No matter how much we want one, there's no manual for recovering after a heartbreak. Unsurprisingly, the aftermath of a broken relationship is generally characterized by feelings of isolation, identity crisis, pain, and depression. Having a shattered heart is considered by many specialists to be a sort of sadness. In other words, you are not alone in your inability to recover after a breakup.
When a relationship ends, it's not simply the person we loved that we lose but also the hopes and aspirations we had for the future. It's complex heartbreak that requires careful handling. Even if there is no magic bullet for moving on from a past relationship, there are steps you may take to aid in your own recovery.
Write down what you didn't like about that person
Make a list of all the negative aspects of your relationship with this individual. Consider all the bothersome traits they possessed and the concessions you made for the relationship. You should save this list on your phone in case you start thinking about how amazing they were. Both the individual and the connection will likely be idealized. Keeping in mind the person's flaws when dating will help you choose someone who is a more realistic fit.

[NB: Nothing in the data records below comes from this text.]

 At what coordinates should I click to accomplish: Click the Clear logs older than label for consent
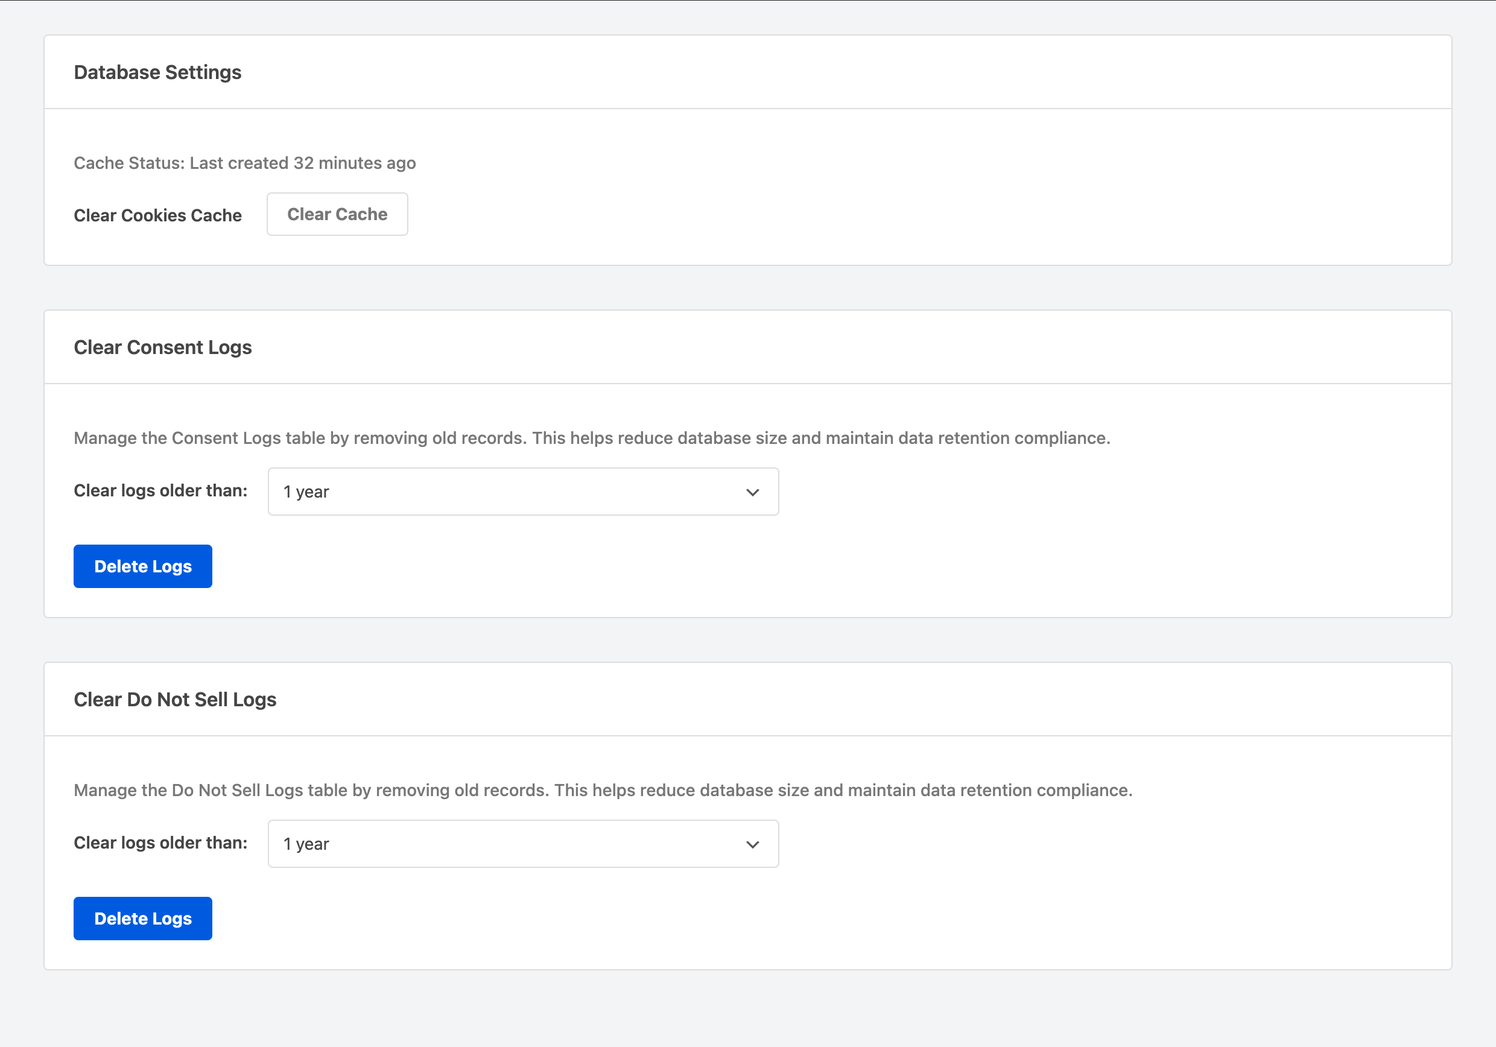[x=160, y=491]
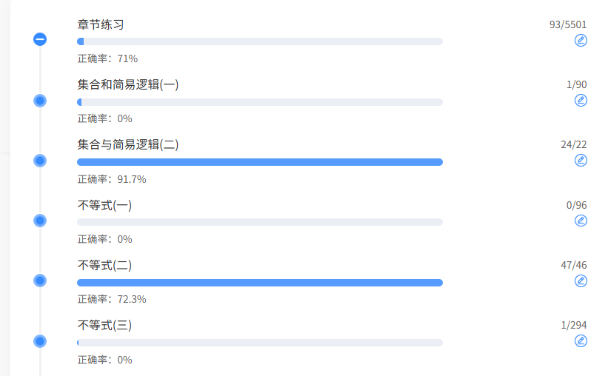Click timeline dot for 不等式(一)

tap(40, 221)
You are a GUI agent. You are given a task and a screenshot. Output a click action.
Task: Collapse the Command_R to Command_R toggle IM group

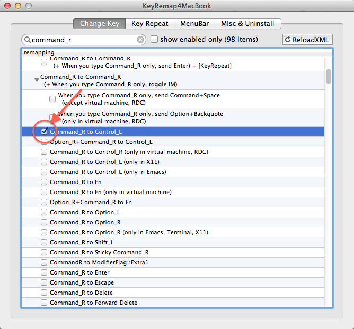point(37,80)
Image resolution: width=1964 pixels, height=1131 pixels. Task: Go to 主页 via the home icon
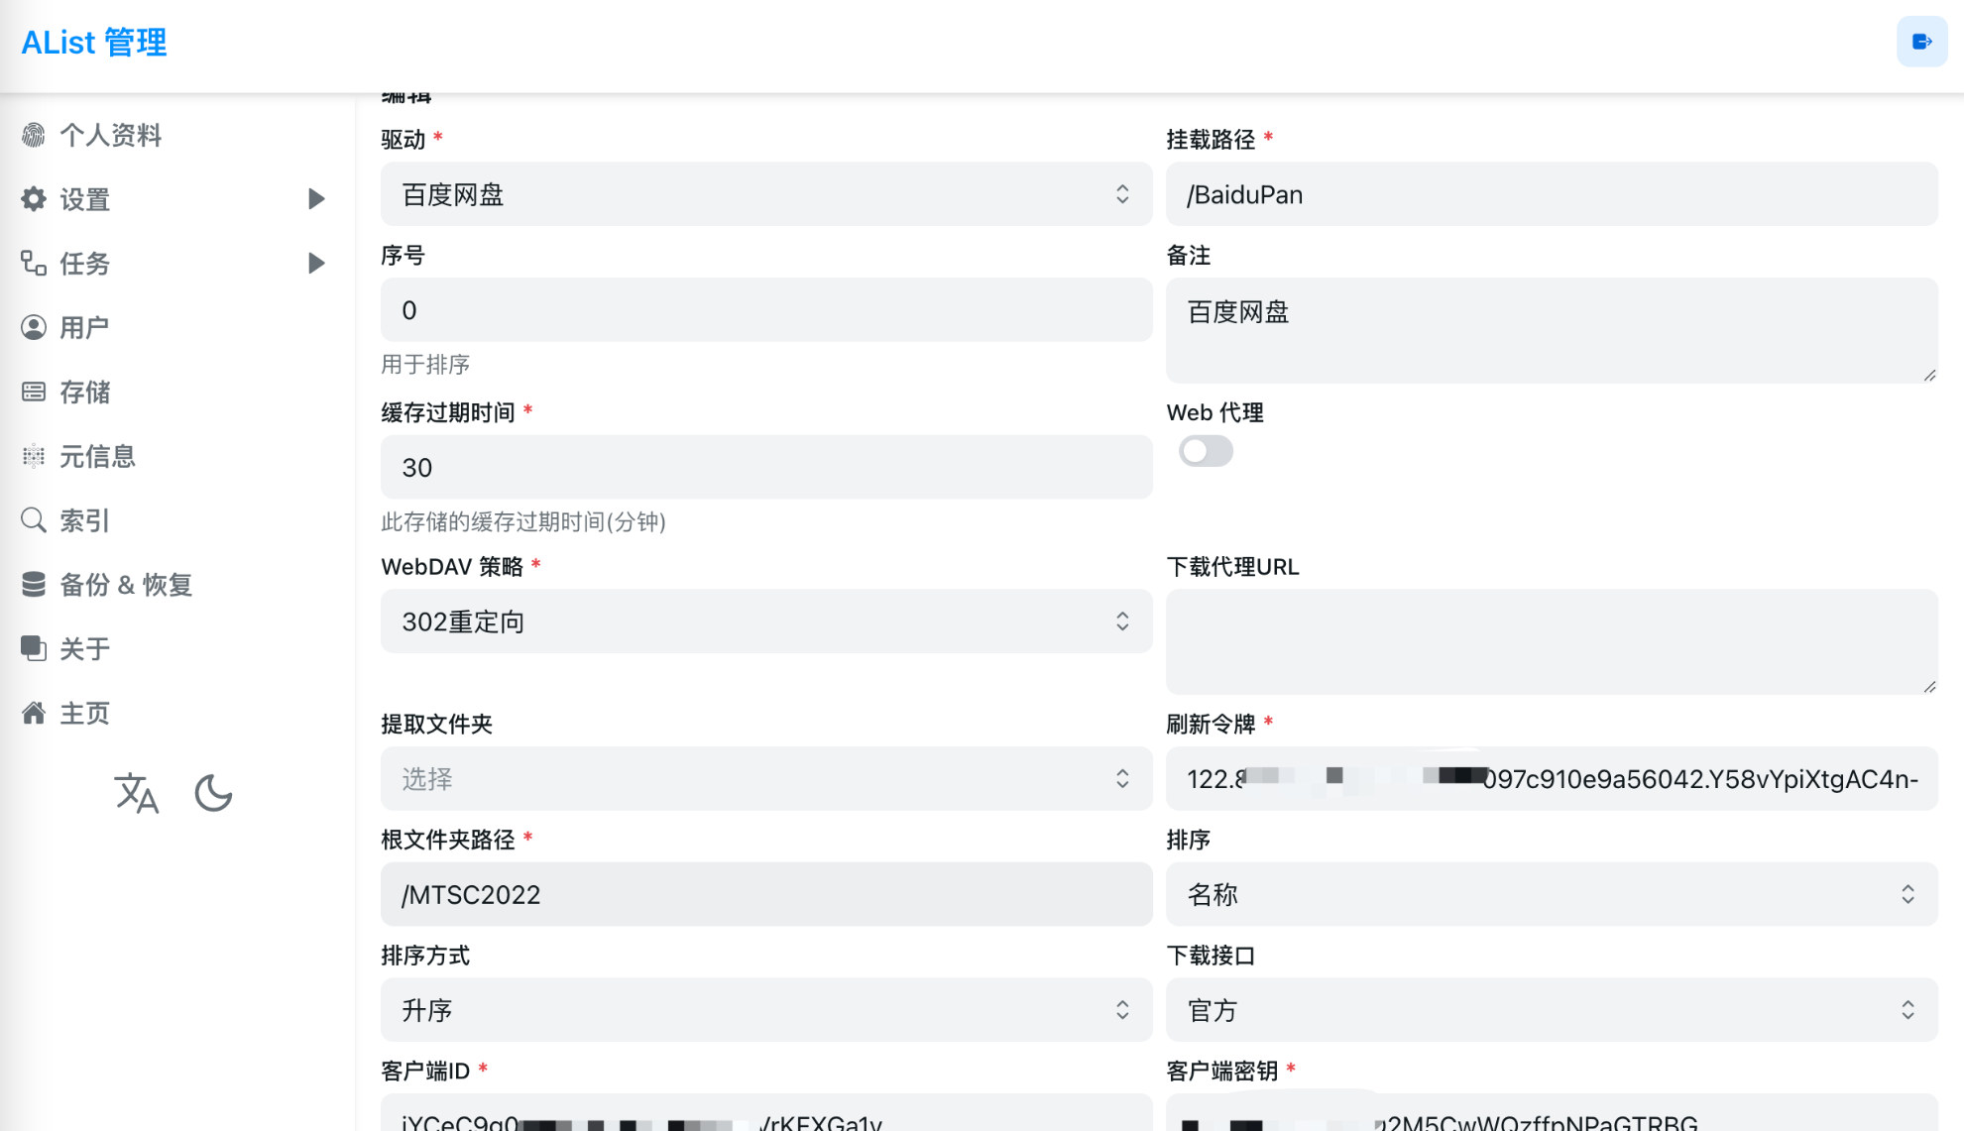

Do not fight the inevitable progression of your emotions
It's possible you'd rather shut down the mending and try to avoid the upsetting feelings. You can do this in whatever way that lets you temporarily alleviate your suffering and go on with your life.

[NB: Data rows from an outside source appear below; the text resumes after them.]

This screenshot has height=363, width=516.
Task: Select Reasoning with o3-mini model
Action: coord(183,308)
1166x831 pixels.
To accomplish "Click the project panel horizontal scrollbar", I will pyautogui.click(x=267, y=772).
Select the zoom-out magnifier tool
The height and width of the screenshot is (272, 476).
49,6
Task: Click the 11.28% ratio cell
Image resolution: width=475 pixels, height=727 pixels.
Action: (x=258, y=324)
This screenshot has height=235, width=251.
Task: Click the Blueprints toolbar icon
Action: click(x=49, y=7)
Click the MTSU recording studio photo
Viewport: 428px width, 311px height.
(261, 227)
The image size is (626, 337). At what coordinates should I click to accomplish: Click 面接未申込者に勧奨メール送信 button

Though it may hurt, it's best to go ahead nevertheless. Ignoring the temptation to avoid the unpleasant experience of experiencing everything in order to gain insight and perspective is less honest and less helpful than facing it head-on. That's why you must go through it to get out. What's more, you shouldn't feel ashamed or punish yourself for going through this.
Do not go after a rebound
A rebound can provide a brief boost that will make you feel sexy or worthwhile. However, that boost will be momentary. Likewise, as the first euphoria wears off, you can be left with feelings of regret. Rebound regret is common since some people just invested superficially while others risked their emotions. Recognize your pain and accept that you must cope with it if you want to be a responsible person. And prepare to enter the fire.
Try to be grateful for what you cherish
Remember that you had no control over what happened. There's no one "right" reason for a breakup; there are just as many "bad" ones. The choice is ultimately up to the individual. Similarly, you may have lost a significant portion of your life, but you have gained the opportunity to shape who you want to be going forward.

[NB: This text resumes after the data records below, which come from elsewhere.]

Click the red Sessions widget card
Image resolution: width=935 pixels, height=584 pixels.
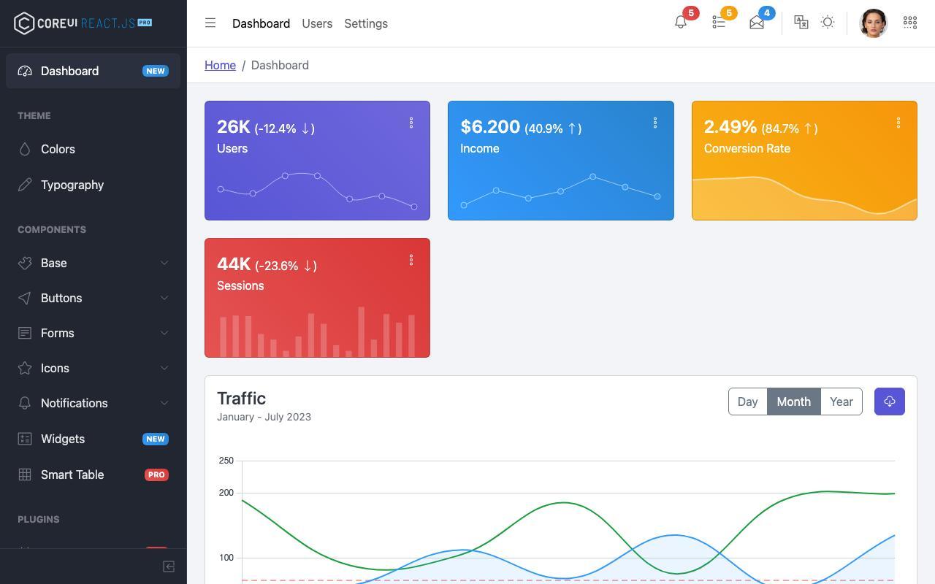coord(317,298)
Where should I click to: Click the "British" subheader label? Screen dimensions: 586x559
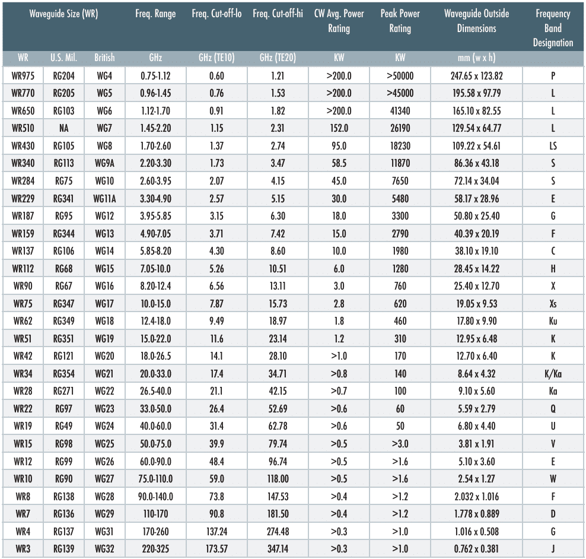104,58
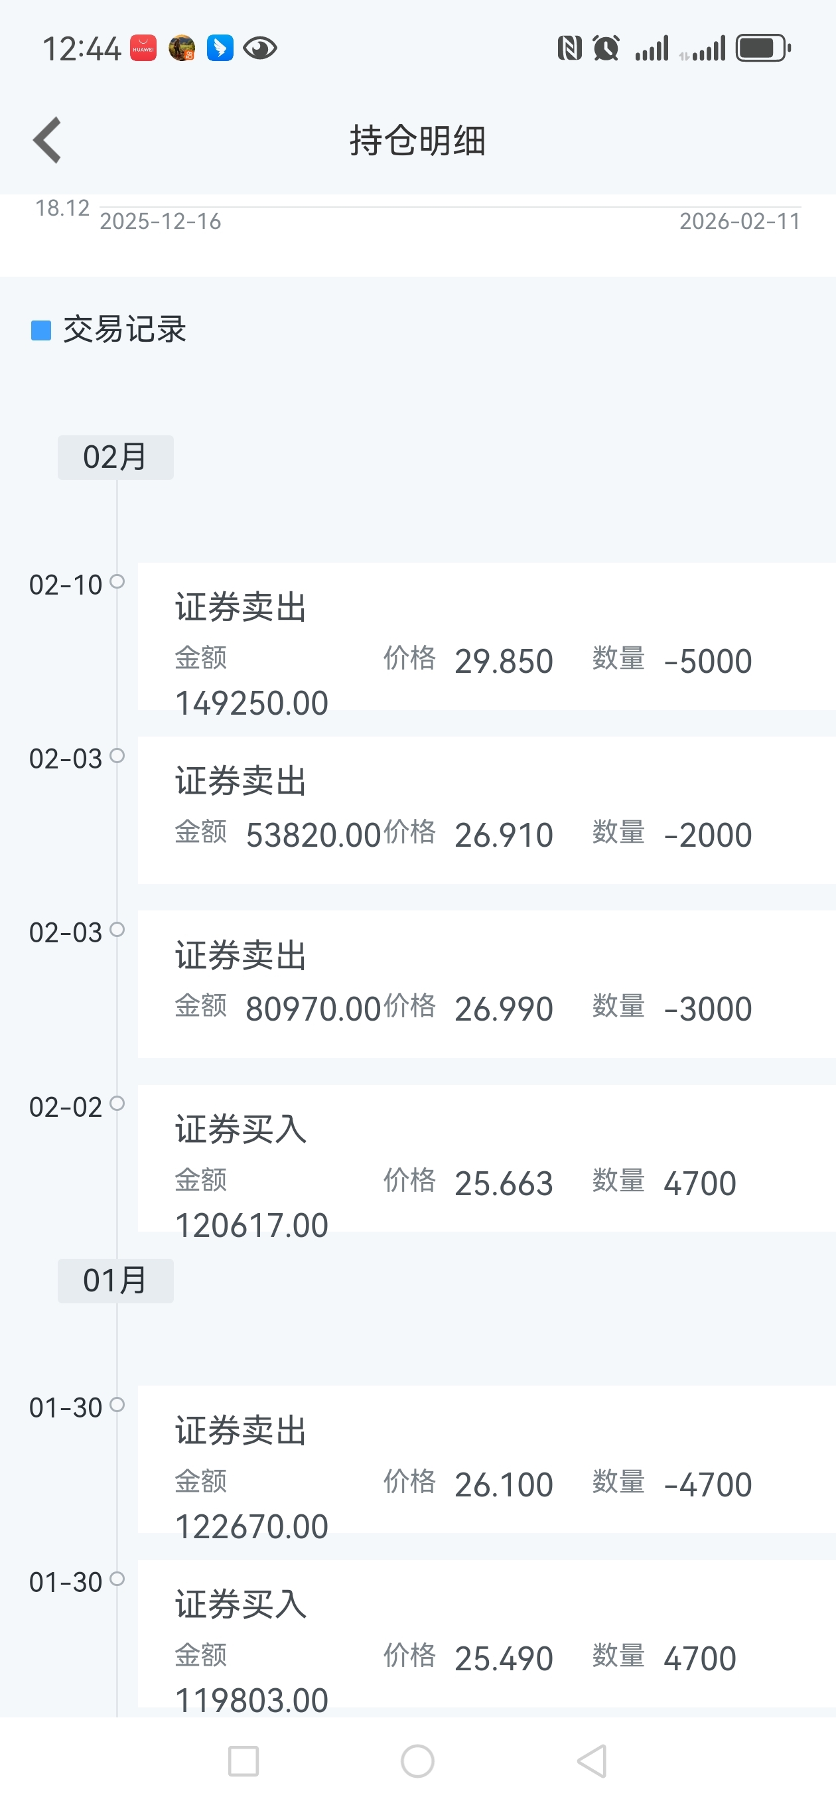Tap the alarm status icon
Viewport: 836px width, 1805px height.
coord(605,48)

Try to improve your self-esteem
It's typical to start analyzing your looks and character features, wondering what could possibly be wrong with you so that your spouse would initiate the breakup. The correct course of action is to turn that way of thinking on its head.
Instead of dwelling on the things you lack, concentrate on the things you do have and what you provided to the partnership. Make a list of your character and emotional characteristics, talents, abilities, and anything else you feel would be an asset to a potential partner.
Learn from this experience
It's easy to fall into the trap of viewing your ex-partner through a binary lens, either by viewing them as the villain or by placing them on a pedestal and romanticizing them. This narrow viewpoint might result in missing some easy opportunities.
Instead of settling for mediocrity, it's better to go for the stars and think about the good they brought into your life. Being realistic allows one to perceive the connection for what it really was rather than through a lens of projection. Even though your ex wasn't meant to be with you forever, they can still serve as a useful lens through which you can get insight into who you are.
Do not waste time regretting over it
In the midst of it all, you could feel at peace with the split one day and then want them back at any cost the next. Keep in mind that there is no prescribed time frame for moving on from a past relationship. It all depends on the individuals involved, their level of self-improvement, and the circumstances surrounding the separation.
There is no fixed formula, such as "if you were together for ten months, then it should take ten months for you to get over it." Don't be hard on yourself if it's been a while and you're still dealing with it. The emotional roller coaster will wear you down, but it's necessary for recovery.
Do not wait for "closure"
Even while you know that your love life won't end like a Netflix series, there are times when you may wish it did. Most breakups in real life are the result of gradual drifting away, leaving one partner wondering what went wrong. It's possible that reuniting is what's really driving the urge for closure. Realizing and accepting that you were never meant to be together is beneficial for your mental health in the long run.
Conclusion
It's important to go through the anguish of saying goodbye to your ex if you want to be able to turn the page on this chapter of your life and start a new one with a sense of closure. Letting go of resentment against an ex might pave the way to forgiving them and moving on. Determine the most important things from your interactions with this person. It will help you to get through the breakup.